Dataset entries
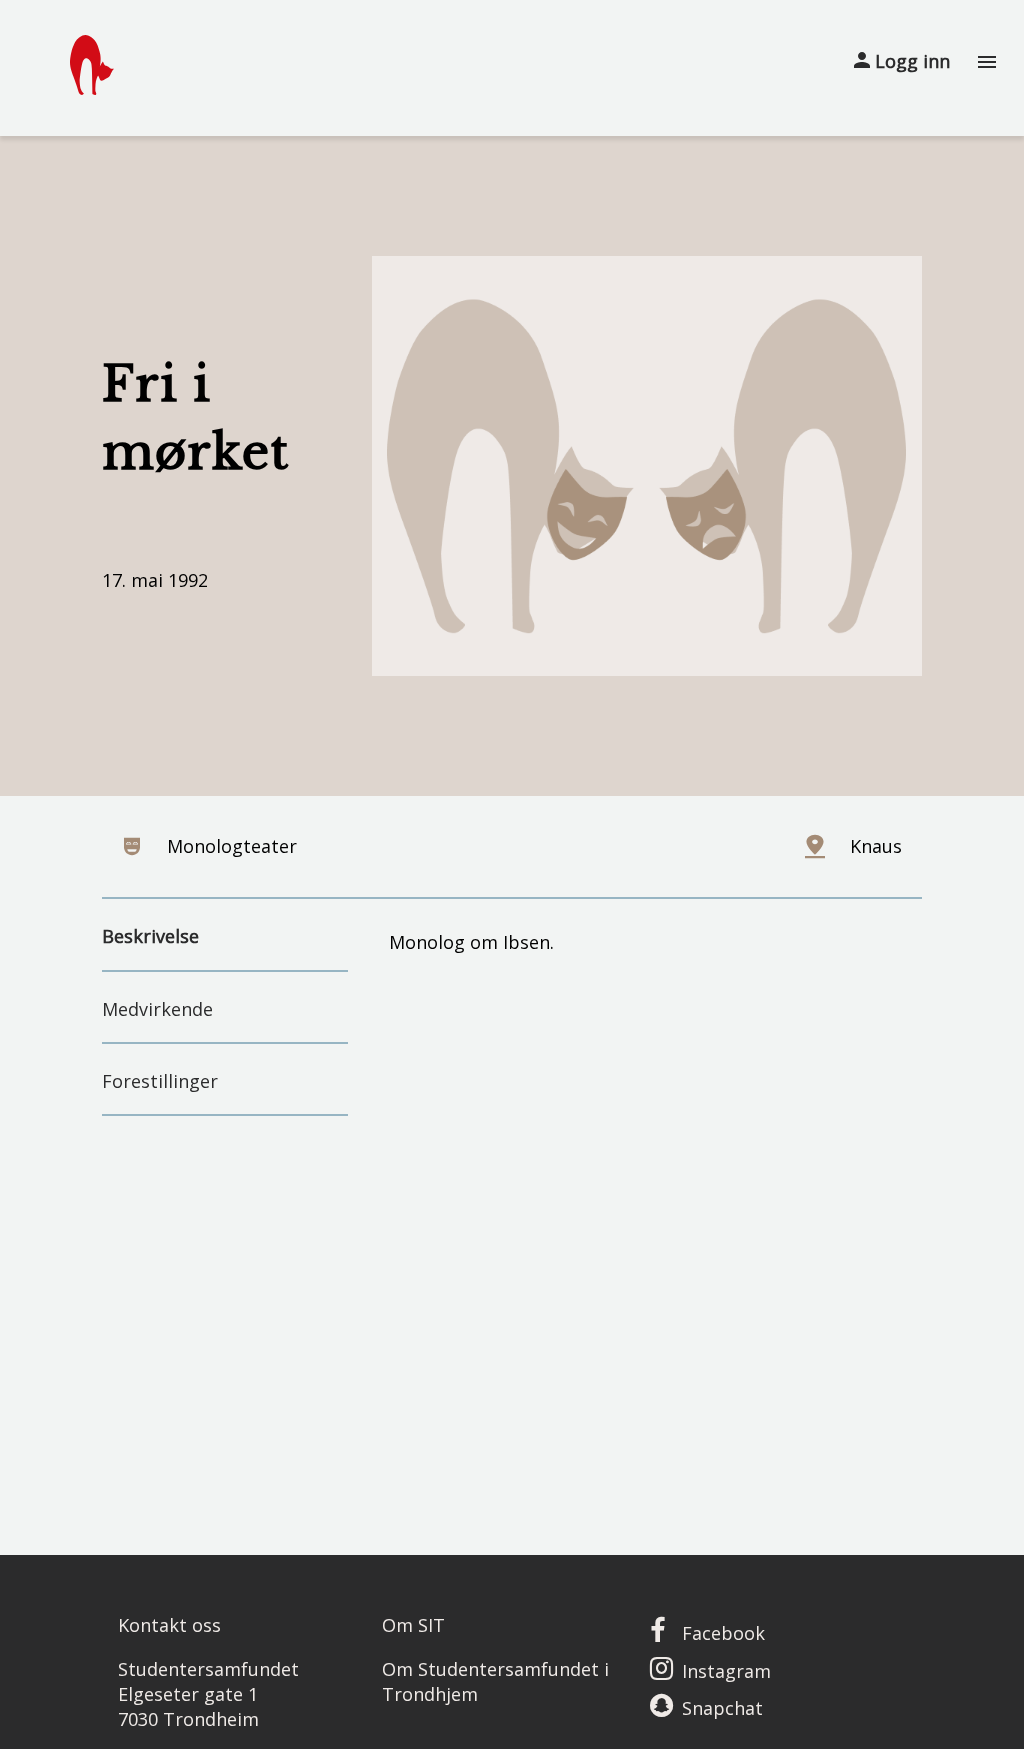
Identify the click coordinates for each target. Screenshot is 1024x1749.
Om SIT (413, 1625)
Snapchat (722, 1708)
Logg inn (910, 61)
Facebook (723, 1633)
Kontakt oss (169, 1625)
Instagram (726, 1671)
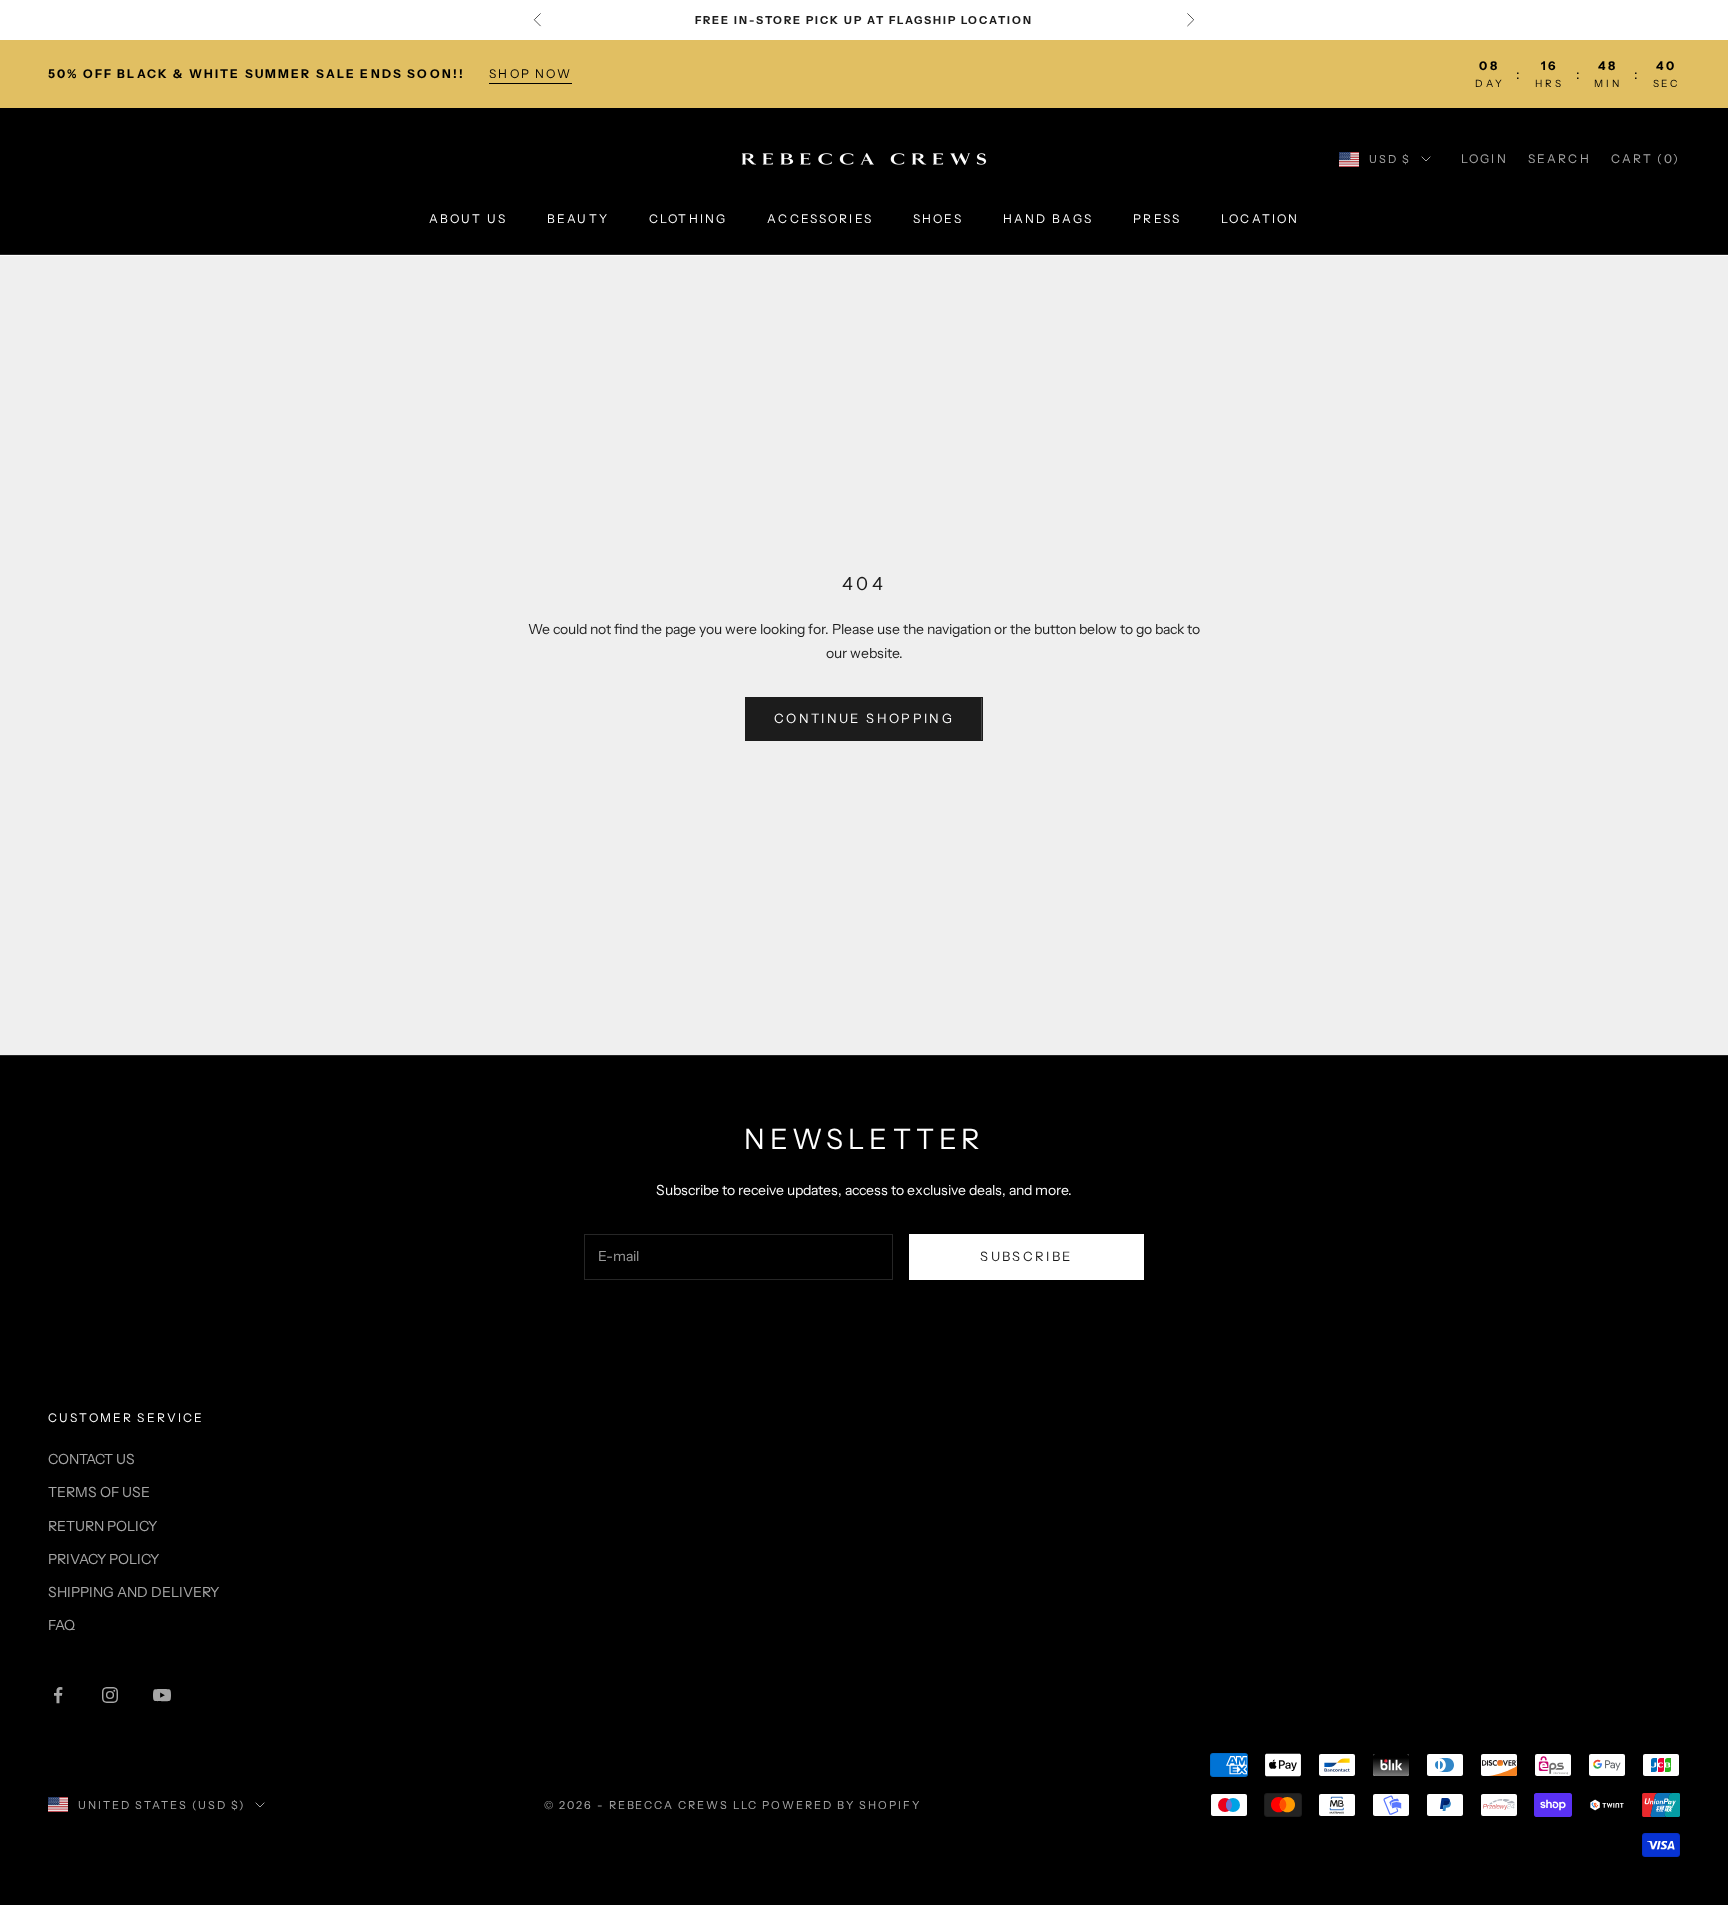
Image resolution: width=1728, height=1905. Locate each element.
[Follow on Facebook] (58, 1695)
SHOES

Exercise instructions
Give all the lines above again, character for character, without pictures.

The completed task
Identify the click coordinates for each target. Screenshot is 1024x1749.
Om SIT (413, 1625)
Snapchat (722, 1708)
Logg inn (910, 61)
Facebook (723, 1633)
Kontakt oss (169, 1625)
Instagram (726, 1671)
Image resolution: width=1728, height=1905. Locate each element.
[Follow on Facebook] (58, 1695)
SHOES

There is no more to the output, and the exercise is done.